Saturday, June 22

Teen suffers from ‘the bends’ after surviving diving incident off Juno Beach

A Texas family is waiting on answers after a father died during a diving trip with his 14-year-old son off Juno Beach.

“My grandson that was here with him. They’ve been coming here since he was 8 to go diving,” Kelly Bezayiff, the teen’s grandmother, said.

The teen is in the care of his grandmother but said his quick assent caused him to get decompression sickness also known as “the bends.”

“He shot up so fast because he knew something was wrong,” Bezayiff said. “He’s doing OK. He’s with me right now.”

Director of hyperbaric medicine Dr. Robert Borrego, who is also a diver, said “the bends” often happens to divers.

He said when divers have been breathing compressed air in deep waters, the pressure causes the nitrogen to mix with the blood.

Borrego said “the bends” happen when a diver rises to the surface too quickly, not giving the nitrogen a chance to exit the body, which he said could be deadly.

“If the bubbles get through into the circulation, and instead the bubbles go into the spinal cord, it could cause paralysis or any other neurological problems,” Borrego said. “If it goes into the brain, it could cause a stroke.”

Borrego said the deeper the dive, the more pressure you have on your body.

“From the pain, people will walk around bent over so that’s why it’s called ‘the bends,'” Borrego said.

He said he sees three to five cases of the bends weekly, a number that he said is higher during spring break. The largest number of cases occurs in the summer.

“The biggest reason we see is [because of] inexperience. A lot of people come, and they’re a weekend-warrior, and they don’t have the experience to be diving in a harsh environment,” Borrego said. “There are currents that are tough to deal with. They go beyond the limits that they’re supposed to be doing.”

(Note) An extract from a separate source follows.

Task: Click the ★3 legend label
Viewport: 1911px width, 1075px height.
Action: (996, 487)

Borrego said air travel, heavy exercise and being dehydrated before a dive can all make you vulnerable to the bends.

“I did a dive in 170 feet. I shot some fish, had no problems going up or down into the water column,” Mike Sipos, an experienced diver and spear fisherman, said.

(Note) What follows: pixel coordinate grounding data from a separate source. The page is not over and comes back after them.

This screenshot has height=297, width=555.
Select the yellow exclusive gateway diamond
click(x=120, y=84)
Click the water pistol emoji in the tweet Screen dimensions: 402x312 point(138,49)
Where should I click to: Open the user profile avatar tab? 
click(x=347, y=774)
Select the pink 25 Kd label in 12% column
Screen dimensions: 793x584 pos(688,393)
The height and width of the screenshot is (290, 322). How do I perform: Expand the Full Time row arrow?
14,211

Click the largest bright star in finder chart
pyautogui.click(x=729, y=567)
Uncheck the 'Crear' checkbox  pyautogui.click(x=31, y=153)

He said he got “the bends” even after hitting all his decompression stops.

“It felt like I got uppercutted and the world just started spinning around me,” Sipos said.

He said “the bends” impacted his hearing, and he couldn’t walk in a straight line for a couple of weeks.

Sipos said other mild symptoms lasted months.

“If you see a diver with those symptoms, it’s a game of getting them back to the chamber or getting them the help they need so they don’t have persistent symptoms or permanent damage,” Sipos said.